V. 23.-But I see another law in my members, warring against the law of my mind, and bringing me into captivity to the law of sin, which is in my members.

In the preceding verse, the Apostle had spoken of the law of God in the inward man; here he speaks of another law in his members, warring against the law of his mind. Thus, he denominates his new and spiritual nature his "inward man" and his "mind," and his old and carnal nature his "members." The bent of the Apostle's mind, according to his renewed nature, inclined him to delight in the law of God. But he found an opposite bent in his corrupt nature, which he calls a law in his members. This he represents as warring against the other. Is not this the experience of every Christian ? Is there not a constant struggle of the corruptions of the heart against the principle of holiness implanted by the Spirit of God in the new birth?

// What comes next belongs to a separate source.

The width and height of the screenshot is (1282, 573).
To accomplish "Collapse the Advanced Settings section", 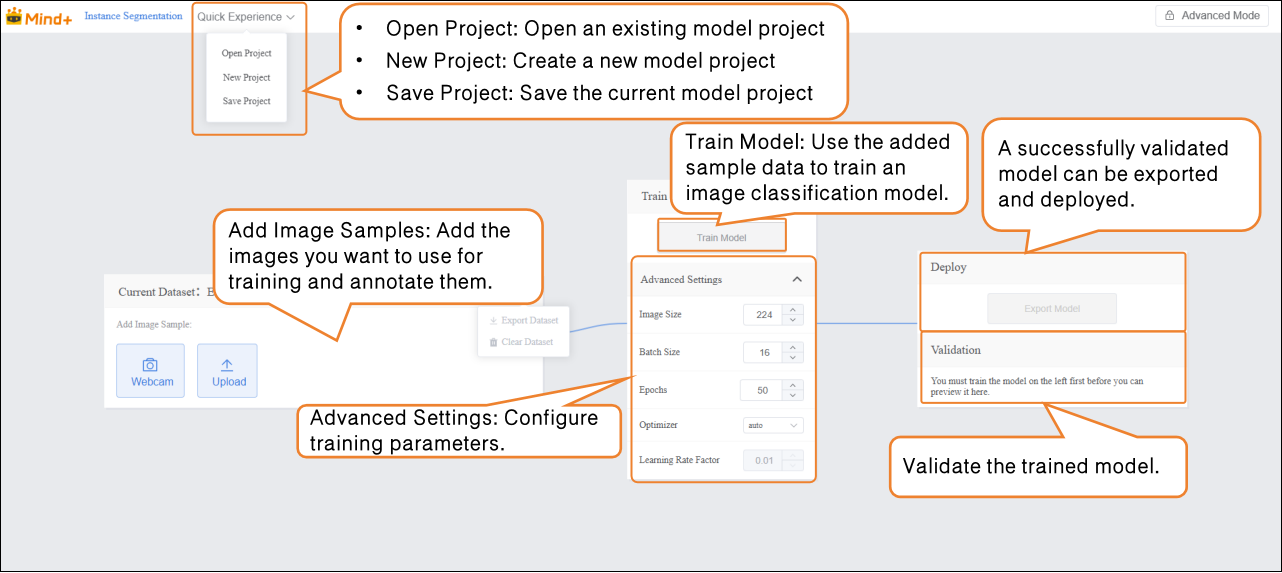I will (797, 280).
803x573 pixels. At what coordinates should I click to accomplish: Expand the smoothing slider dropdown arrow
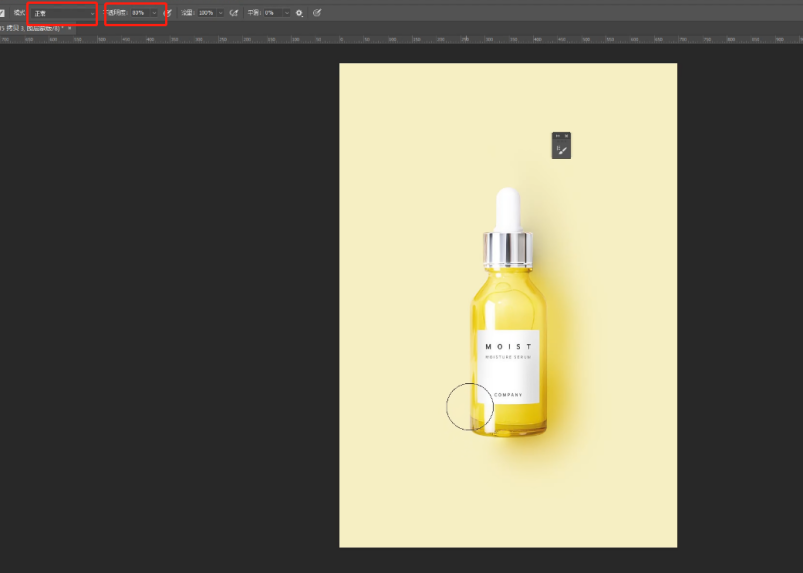coord(286,13)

And bringing me into captivity to the law of sin and death. Mr Stuart endeavours to aggravate this description in such a manner as to render it unsuitable to the regenerate man. He supposes that this represents the person as brought entirely and completely into captivity, which cannot be supposed of the regenerate. He refers to captives taken in war, who are entirely in the

power of their conquerors, and are reduced to the most abject slavery. This is feeble reasoning. How far this captivity extends cannot be known from the figure. And as a matter of fact, if the evil principle of our nature prevails in exciting one evil thought, it has taken us captive. So far it has conquered, and so far we are defeated and made prisoners. But this is quite consistent with the supposition that on the whole we may have the victory over sin.

V. 24.-O wretched man that I am! who shall deliver me from the body of this death?

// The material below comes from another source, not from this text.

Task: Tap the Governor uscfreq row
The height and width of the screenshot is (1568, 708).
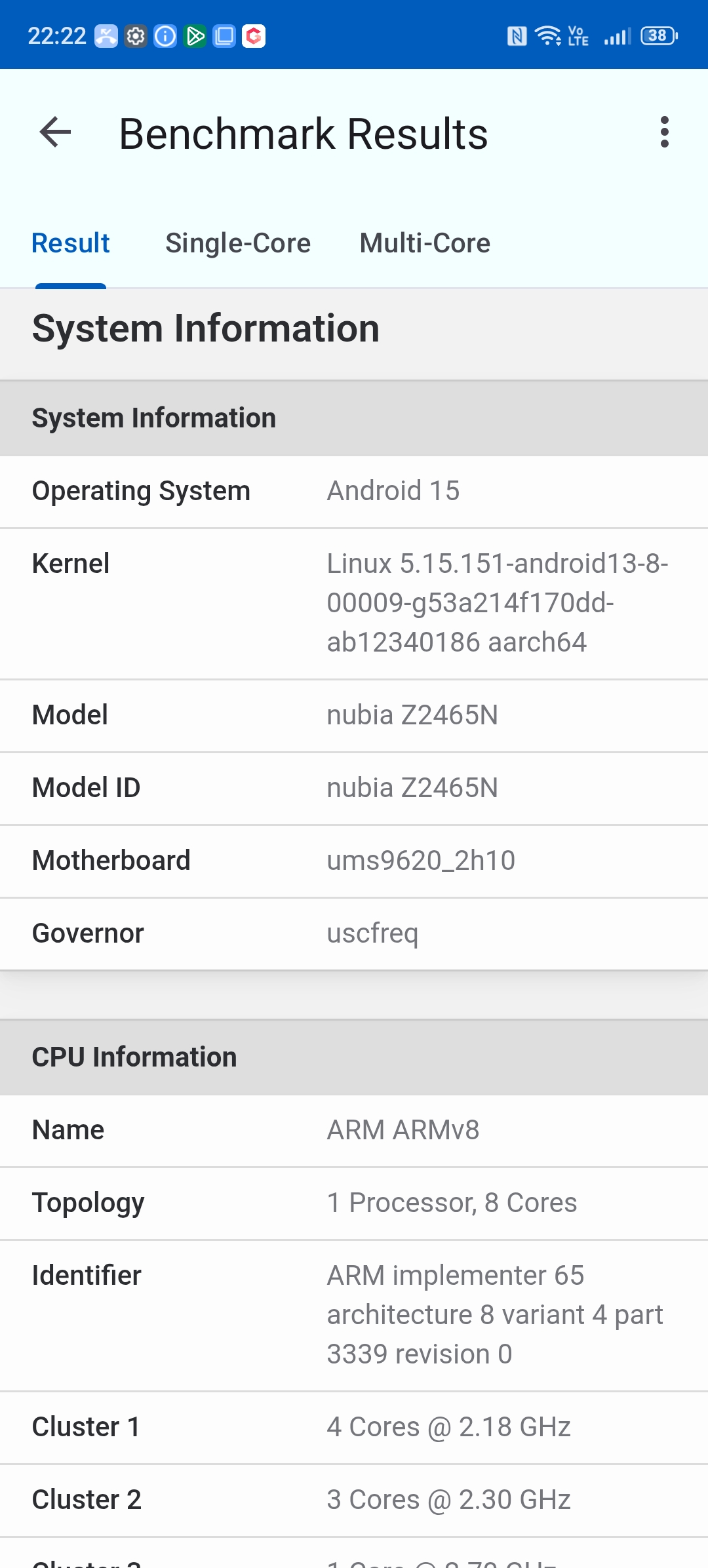Action: pyautogui.click(x=354, y=934)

O wretched man that I am.-' -This language is suitable only to the regenerate. An unregenerate man is indeed wretched, but he does not feel the wretchedness here expressed. He may be sensible of misery, and he may be filled with anxious fears and dreadful forebodings; but the person here described is wretched only from a sense of the evil principle which is in his members. Such a feeling no unregenerate man ever possessed. An unregenerate man may wish to be delivered from danger and punishment; but instead of wishing to be delivered from the law of his nature, he delights in that law. He has so much pleasure in indulging that law, that for its sake he risks all consequences.

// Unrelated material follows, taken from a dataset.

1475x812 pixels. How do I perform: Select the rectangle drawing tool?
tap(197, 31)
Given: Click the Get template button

The body of this death.-Some understand this of his natural body, and suppose the exclamation to be a wish to die. But this would be a sentiment totally at variance with the principles of the Apostle, and unsuitable to the scope of the passage. It is evidently an expression of a wish to be free from that corrupt principle which caused him so much affliction. This he calls a body, as before he had called it his members. And he calls it a body of death, because its demerit is

death. It causes death and everlasting ruin to the world; and had it not been for the coming of the Lord Jesus Christ, it must have had the same consequences with respect to all.

V. 25.—I thank God, through Jesus Christ our Lord. So then with the mind I myself serve the law of God: but with the flesh the law of sin. I thank God.-Some suppose that this expresses thanks for the victory as already obtained. But this cannot be the meaning; as in the same breath, the Apostle speaks of his wretchedness, because of the existence of the evil. Some, again, supposing that it refers to present deliverance, explain it to be the freedom from the law spoken of in the preceding part of the chapter. But this would make the Apostle speak entirely away from the purpose. He is discoursing of that corruption which he still experiences. Besides, the form of the expression requires that the deliverance should be supposed future, who SHALL deliver me? I thank God through Jesus Christ.—The natural supplement is, he will deliver me. At death Paul was to be entirely freed from the evil of his nature. The consolation of the Christian against the corruption of his nature is, that although he shall not get free from it in this world, he shall hereafter be entirely delivered.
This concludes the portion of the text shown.